▶ WHAT YOU HAVE TO DO: Print the records exactly. Miss nothing.

▶ DATASET EXCERPTS:
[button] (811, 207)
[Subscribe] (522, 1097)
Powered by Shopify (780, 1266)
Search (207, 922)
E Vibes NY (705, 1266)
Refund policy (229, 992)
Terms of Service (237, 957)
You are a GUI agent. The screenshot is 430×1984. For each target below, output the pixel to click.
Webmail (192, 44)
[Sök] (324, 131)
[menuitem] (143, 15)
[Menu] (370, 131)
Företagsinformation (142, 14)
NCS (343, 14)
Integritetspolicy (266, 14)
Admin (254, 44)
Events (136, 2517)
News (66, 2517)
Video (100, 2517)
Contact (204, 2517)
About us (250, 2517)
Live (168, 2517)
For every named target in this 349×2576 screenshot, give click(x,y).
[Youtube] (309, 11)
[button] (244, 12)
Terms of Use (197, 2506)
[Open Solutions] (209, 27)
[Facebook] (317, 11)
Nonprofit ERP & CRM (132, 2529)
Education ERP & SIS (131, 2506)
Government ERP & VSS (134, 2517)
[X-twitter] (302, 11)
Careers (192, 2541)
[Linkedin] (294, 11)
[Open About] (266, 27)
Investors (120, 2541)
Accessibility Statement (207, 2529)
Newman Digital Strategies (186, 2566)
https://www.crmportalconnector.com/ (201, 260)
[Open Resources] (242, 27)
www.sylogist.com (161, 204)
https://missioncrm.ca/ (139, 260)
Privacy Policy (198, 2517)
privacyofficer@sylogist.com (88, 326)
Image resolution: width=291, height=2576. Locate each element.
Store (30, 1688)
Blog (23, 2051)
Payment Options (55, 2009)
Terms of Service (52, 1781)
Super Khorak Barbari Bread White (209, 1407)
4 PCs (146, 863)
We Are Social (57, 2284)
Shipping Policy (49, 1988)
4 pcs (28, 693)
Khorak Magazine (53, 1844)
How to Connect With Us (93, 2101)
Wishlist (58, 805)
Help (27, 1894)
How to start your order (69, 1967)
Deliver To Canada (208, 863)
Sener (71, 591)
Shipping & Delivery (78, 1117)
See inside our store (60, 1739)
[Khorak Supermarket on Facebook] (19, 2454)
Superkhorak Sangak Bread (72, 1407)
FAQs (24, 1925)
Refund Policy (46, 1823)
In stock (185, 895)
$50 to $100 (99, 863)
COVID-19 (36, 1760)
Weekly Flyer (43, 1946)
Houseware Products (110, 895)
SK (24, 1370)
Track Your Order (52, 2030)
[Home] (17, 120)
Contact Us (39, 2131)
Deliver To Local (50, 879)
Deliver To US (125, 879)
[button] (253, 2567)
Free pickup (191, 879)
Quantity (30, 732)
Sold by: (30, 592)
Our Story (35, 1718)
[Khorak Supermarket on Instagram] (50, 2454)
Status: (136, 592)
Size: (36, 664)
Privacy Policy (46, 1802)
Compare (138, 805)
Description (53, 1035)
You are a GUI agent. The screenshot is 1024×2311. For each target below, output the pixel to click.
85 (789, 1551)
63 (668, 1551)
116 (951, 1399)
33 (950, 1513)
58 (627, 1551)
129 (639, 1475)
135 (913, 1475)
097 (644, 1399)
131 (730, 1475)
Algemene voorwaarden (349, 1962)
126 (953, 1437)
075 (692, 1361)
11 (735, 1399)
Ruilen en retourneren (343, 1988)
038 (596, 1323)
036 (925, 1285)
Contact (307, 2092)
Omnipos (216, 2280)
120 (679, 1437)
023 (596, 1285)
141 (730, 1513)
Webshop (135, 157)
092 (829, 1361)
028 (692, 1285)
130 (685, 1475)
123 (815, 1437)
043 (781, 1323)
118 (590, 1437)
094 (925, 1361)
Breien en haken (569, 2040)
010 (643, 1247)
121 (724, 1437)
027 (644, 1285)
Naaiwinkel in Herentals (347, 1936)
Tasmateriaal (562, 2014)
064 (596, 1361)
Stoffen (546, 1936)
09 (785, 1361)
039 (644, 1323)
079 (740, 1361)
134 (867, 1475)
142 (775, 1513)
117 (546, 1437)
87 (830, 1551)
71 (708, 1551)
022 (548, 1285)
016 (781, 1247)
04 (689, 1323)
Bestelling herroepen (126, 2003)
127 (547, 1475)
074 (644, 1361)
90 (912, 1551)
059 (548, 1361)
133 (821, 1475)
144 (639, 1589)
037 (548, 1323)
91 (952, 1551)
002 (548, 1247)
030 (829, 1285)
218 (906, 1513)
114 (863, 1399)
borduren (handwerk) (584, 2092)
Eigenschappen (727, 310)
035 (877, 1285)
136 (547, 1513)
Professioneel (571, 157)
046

▶ EXERCISE OUTPUT:
[button] (811, 207)
[Subscribe] (522, 1097)
Powered by Shopify (780, 1266)
Search (207, 922)
E Vibes NY (705, 1266)
Refund policy (229, 992)
Terms of Service (237, 957)
You are a GUI agent. The screenshot is 430×1984. For each target below, output the pixel to click.
Webmail (192, 44)
[Sök] (324, 131)
[menuitem] (143, 15)
[Menu] (370, 131)
Företagsinformation (142, 14)
NCS (343, 14)
Integritetspolicy (266, 14)
Admin (254, 44)
Events (136, 2517)
News (66, 2517)
Video (100, 2517)
Contact (204, 2517)
About us (250, 2517)
Live (168, 2517)
For every named target in this 349×2576 screenshot, give click(x,y).
[Youtube] (309, 11)
[button] (244, 12)
Terms of Use (197, 2506)
[Open Solutions] (209, 27)
[Facebook] (317, 11)
Nonprofit ERP & CRM (132, 2529)
Education ERP & SIS (131, 2506)
Government ERP & VSS (134, 2517)
[X-twitter] (302, 11)
Careers (192, 2541)
[Linkedin] (294, 11)
[Open About] (266, 27)
Investors (120, 2541)
Accessibility Statement (207, 2529)
Newman Digital Strategies (186, 2566)
https://www.crmportalconnector.com/ (201, 260)
[Open Resources] (242, 27)
www.sylogist.com (161, 204)
https://missioncrm.ca/ (139, 260)
Privacy Policy (198, 2517)
privacyofficer@sylogist.com (88, 326)
Image resolution: width=291, height=2576. Locate each element.
Store (30, 1688)
Blog (23, 2051)
Payment Options (55, 2009)
Terms of Service (52, 1781)
Super Khorak Barbari Bread White (209, 1407)
4 PCs (146, 863)
We Are Social (57, 2284)
Shipping Policy (49, 1988)
4 pcs (28, 693)
Khorak Magazine (53, 1844)
How to Connect With Us (93, 2101)
Wishlist (58, 805)
Help (27, 1894)
How to start your order (69, 1967)
Deliver To Canada (208, 863)
Sener (71, 591)
Shipping & Delivery (78, 1117)
See inside our store (60, 1739)
[Khorak Supermarket on Facebook] (19, 2454)
Superkhorak Sangak Bread (72, 1407)
FAQs (24, 1925)
Refund Policy (46, 1823)
In stock (185, 895)
$50 to $100 (99, 863)
COVID-19 (36, 1760)
Weekly Flyer (43, 1946)
Houseware Products (110, 895)
SK (24, 1370)
Track Your Order (52, 2030)
[Home] (17, 120)
Contact Us (39, 2131)
Deliver To Local (50, 879)
Deliver To US (125, 879)
[button] (253, 2567)
Free pickup (191, 879)
Quantity (30, 732)
Sold by: (30, 592)
Our Story (35, 1718)
[Khorak Supermarket on Instagram] (50, 2454)
Status: (136, 592)
Size: (36, 664)
Privacy Policy (46, 1802)
Compare (138, 805)
Description (53, 1035)
You are a GUI agent. The screenshot is 1024×2311. For each target below, output the pixel to click.
85 (789, 1551)
63 (668, 1551)
116 (951, 1399)
33 (950, 1513)
58 (627, 1551)
129 (639, 1475)
135 (913, 1475)
097 (644, 1399)
131 (730, 1475)
Algemene voorwaarden (349, 1962)
126 (953, 1437)
075 (692, 1361)
11 (735, 1399)
Ruilen en retourneren (343, 1988)
038 (596, 1323)
036 (925, 1285)
Contact (307, 2092)
Omnipos (216, 2280)
120 (679, 1437)
023 (596, 1285)
141 (730, 1513)
Webshop (135, 157)
092 (829, 1361)
028 (692, 1285)
130 (685, 1475)
123 (815, 1437)
043 (781, 1323)
118 (590, 1437)
094 (925, 1361)
Breien en haken (569, 2040)
010 (643, 1247)
121 (724, 1437)
027 (644, 1285)
Naaiwinkel in Herentals (347, 1936)
Tasmateriaal (562, 2014)
064 (596, 1361)
Stoffen (546, 1936)
09 (785, 1361)
039 (644, 1323)
079 (740, 1361)
134 (867, 1475)
142 (775, 1513)
117 (546, 1437)
87 (830, 1551)
71 (708, 1551)
022 (548, 1285)
016 (781, 1247)
04 (689, 1323)
Bestelling herroepen (126, 2003)
127 (547, 1475)
074 (644, 1361)
90 (912, 1551)
059 (548, 1361)
133 (821, 1475)
144 (639, 1589)
037 (548, 1323)
91 (952, 1551)
002 (548, 1247)
030 (829, 1285)
218 (906, 1513)
114 (863, 1399)
borduren (handwerk) (584, 2092)
Eigenschappen (727, 310)
035 (877, 1285)
136 (547, 1513)
Professioneel (571, 157)
046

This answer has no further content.